Andrew Mitchell MP: ‘Welcome to our World’

in

An open letter

Dear Mr Mitchell

One negative altercation in which one officer is alleged to have fabricated evidence. One! And your ‘life long support and confidence’ in the whole of Her Majesty’s Police force, has been ‘shaken’.

Imagine Mr Mitchell being strangled, called, a N…r, arrested, thrown into cell. Then, having miraculously been able to record irrefutable evidence that you were racially abused, watch that officer walk free from a court of law, twice?

Imagine Mr Mitchell, your son has been brutally murdered, a number of police officers treat your murdered son and his best friend not as victims but as drug dealers. They shockingly fail to investigate the murder in any meaningful way; one is even filmed exchanging brown paper envelopes from gangland bossed connected with the suspects. Only after nearly 20 years are two of the five or six suspects behind bars serving sentences for your son’s murder.

Imagine  Mr Mitchell, that for no other reason than the colour of your skin too many police officers see you as a criminal, and as a result on a regular basis whether you are going to school or to work you are humiliated in the Stop and Search process.

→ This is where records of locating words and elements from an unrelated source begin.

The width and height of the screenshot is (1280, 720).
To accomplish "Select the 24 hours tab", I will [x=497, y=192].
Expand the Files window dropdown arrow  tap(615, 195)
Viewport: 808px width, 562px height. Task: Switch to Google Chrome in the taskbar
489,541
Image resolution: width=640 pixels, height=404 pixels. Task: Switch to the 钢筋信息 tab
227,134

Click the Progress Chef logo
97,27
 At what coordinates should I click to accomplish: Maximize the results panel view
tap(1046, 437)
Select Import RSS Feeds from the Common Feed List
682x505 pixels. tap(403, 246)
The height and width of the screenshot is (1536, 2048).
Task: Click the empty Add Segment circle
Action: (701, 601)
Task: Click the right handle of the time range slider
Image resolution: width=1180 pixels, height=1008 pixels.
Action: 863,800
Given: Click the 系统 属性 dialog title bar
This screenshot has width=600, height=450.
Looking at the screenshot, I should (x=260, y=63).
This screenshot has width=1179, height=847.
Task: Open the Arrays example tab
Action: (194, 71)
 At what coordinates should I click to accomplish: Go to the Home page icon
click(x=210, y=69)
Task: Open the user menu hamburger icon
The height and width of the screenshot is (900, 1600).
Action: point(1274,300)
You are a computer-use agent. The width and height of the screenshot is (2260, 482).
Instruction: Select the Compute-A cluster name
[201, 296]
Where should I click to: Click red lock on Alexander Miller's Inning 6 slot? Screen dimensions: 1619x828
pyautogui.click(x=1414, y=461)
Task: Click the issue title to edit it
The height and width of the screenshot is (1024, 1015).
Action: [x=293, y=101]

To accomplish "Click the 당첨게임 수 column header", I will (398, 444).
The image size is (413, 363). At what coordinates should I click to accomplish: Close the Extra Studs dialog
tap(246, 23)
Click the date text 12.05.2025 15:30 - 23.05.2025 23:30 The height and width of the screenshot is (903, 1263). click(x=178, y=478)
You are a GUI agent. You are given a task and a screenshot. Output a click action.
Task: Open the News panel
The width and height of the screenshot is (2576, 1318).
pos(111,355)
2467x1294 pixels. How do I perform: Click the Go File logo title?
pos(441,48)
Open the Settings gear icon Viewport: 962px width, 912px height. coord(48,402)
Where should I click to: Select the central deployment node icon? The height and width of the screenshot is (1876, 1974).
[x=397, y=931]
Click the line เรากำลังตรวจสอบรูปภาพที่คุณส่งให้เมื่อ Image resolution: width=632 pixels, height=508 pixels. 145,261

Your have lost faith with the whole police force due to one unpleasant incident, and perhaps the officers Federation which has used the incident for their own political agenda, but how then should Africans, Asians and Caribbean’s feel? The Police federation, many police forces, and countless officers have often used the notion that ‘political correctness’ stops them doing ‘their job’. For many, doing their job is to condemn not one isolated individual but rather Black and minority Ethnic communities. Let's also not forget if any Black person angrily spewed profanities at an officer more often than not an arrest would quickly follow.

But that aside Mr Mitchell, welcome to our world.

I and many others hope that given your first hand experience of potential lies and deceit during your interaction with the police you will join those who argue that a regulated police force who have to record some of their activities and be fully accountable for their actions is not some bureaucratic nonsense that detracts from good policing, but rather the opposite. These processes not only engender accountable policing but also ensure greater confidence with officers and who they serve.

Something, it seems Mr Mitchell we all want more of.